US-Iran negotiations are fragile, but there’s room for hope

The Obama administration faces pressure from Congress for more sanctions against Iran. Iran’s President Hassan Rouhani faces increasing pressure from hardliners who oppose negotiations with the US. But a diplomatic deal is still clearly preferable for all sides.

Iranian Foreign Minister Mohammad Javad Zarif and EU High Representative for Foreign Affairs Catherine Ashton speak together during the third day of closed-door nuclear talks in Geneva, Switzerland, Nov. 9. The next round of talks between Iran and the P5+1 world powers begins in Geneva Nov. 20.

Jean-Christophe Bott/AP

November 19, 2013

Iranian-American relations have been paved with mistrust and mutual misperceptions since the 1979 Iranian Revolution and subsequent hostage crisis.

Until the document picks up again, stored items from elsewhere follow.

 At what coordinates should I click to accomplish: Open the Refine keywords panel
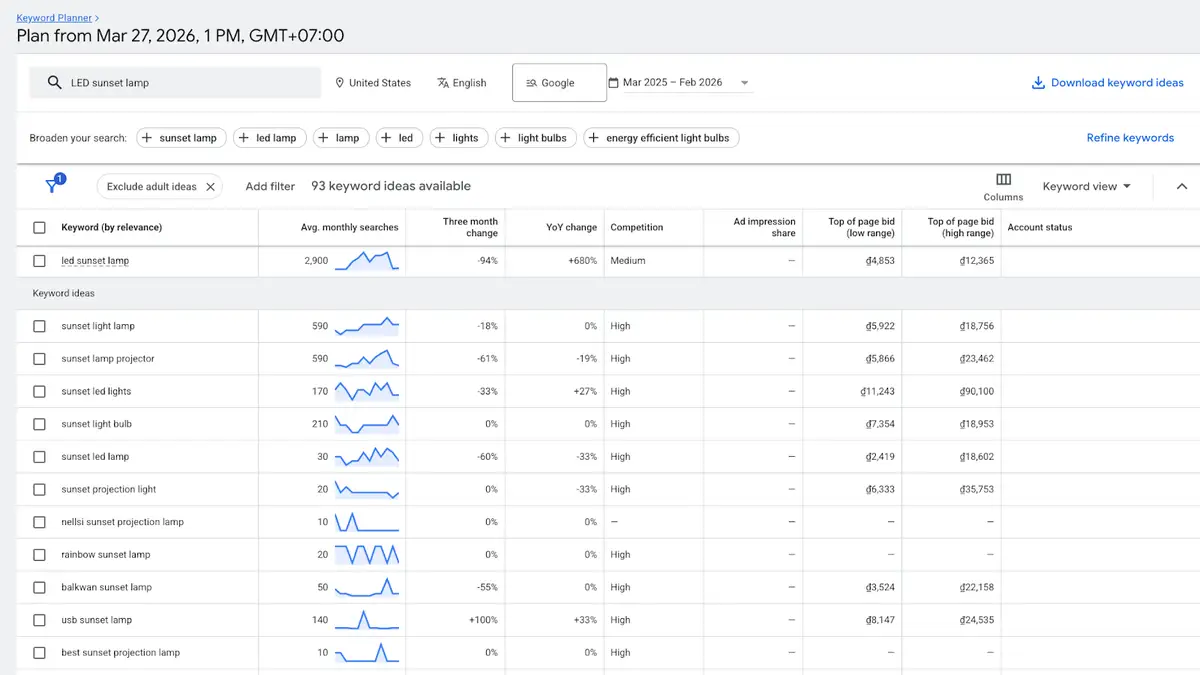[x=1130, y=137]
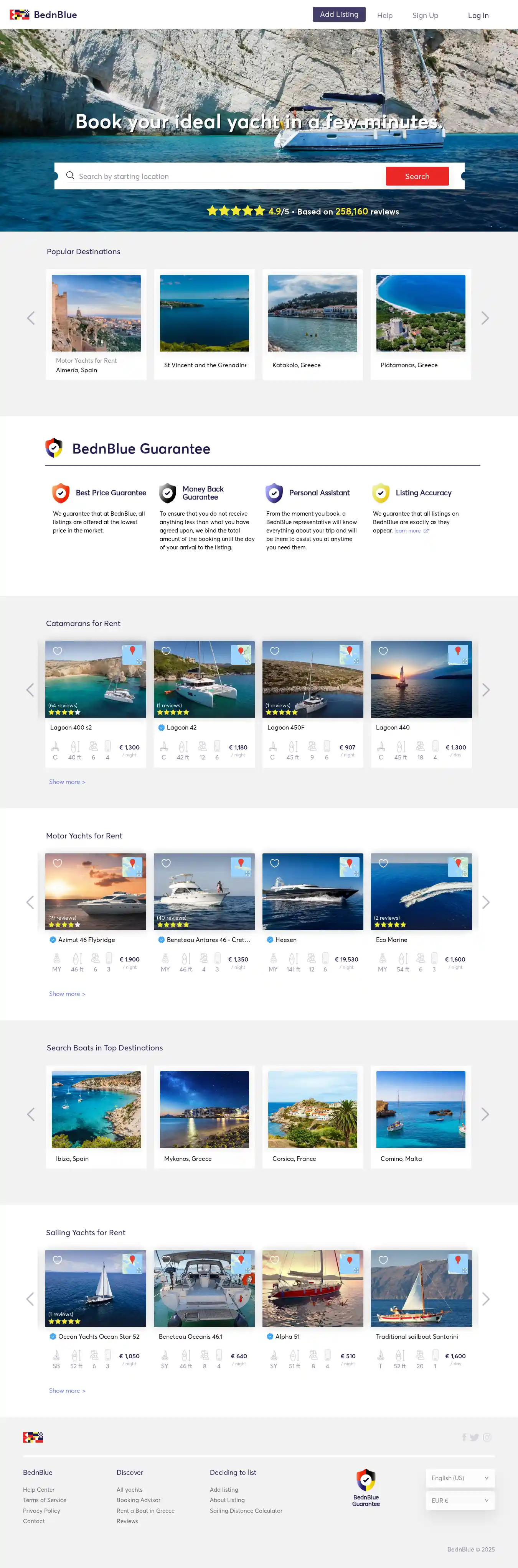Open BednBlue Twitter page from footer
The image size is (518, 1568).
point(474,1437)
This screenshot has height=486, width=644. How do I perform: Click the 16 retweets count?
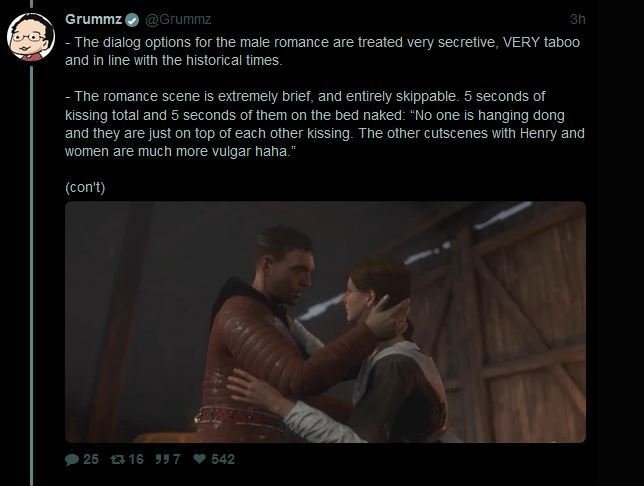[136, 459]
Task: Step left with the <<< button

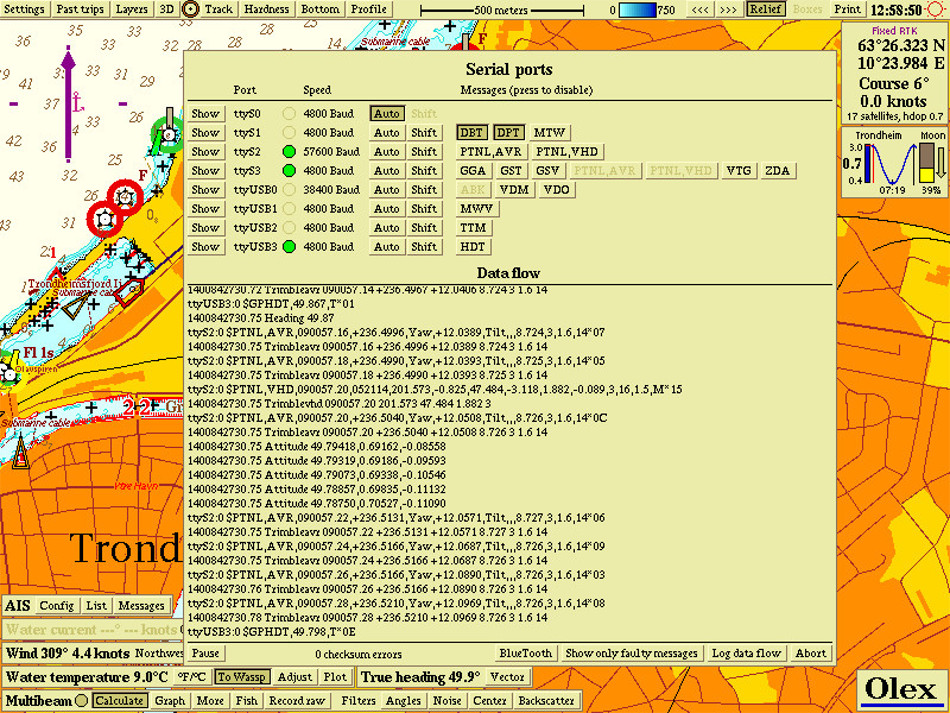Action: pyautogui.click(x=701, y=9)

As such, the ill will that has existed between the two governments has been building for 35 years, and it is not going to be bridged easily by the talks on Iran’s nuclear capabilities in Geneva. However, as the United States and its allies prepare for another round of talks with Iran on Nov. 20, both sides believe that they are getting close to a first step toward a comprehensive agreement.

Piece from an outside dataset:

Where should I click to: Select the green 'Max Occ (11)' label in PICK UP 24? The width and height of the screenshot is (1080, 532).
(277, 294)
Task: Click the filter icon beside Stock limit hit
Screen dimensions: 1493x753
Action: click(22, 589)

A deal seemed close in the last round of talks in Geneva, but the French hard line on Iran’s nuclear enrichment program created new skepticism. As a result, the Iranians refused to conclude a deal on what Iranian Foreign Minister Mohammad Javad Zarif called “differences of opinion within the P5 plus 1 group.”

As for the Obama administration, it found itself in a fragile position, on the one hand battling Congress over the new sanctions against Iran, on the other keeping alive the diplomatic channel in order to take off the table the military option supported by Israel and Saudi Arabia. The excessive US preoccupation with Iran has led these two old allies of American diplomacy in the Middle East to feel abandoned and to lobby against any pact that would let Iran keep its nuclear technology.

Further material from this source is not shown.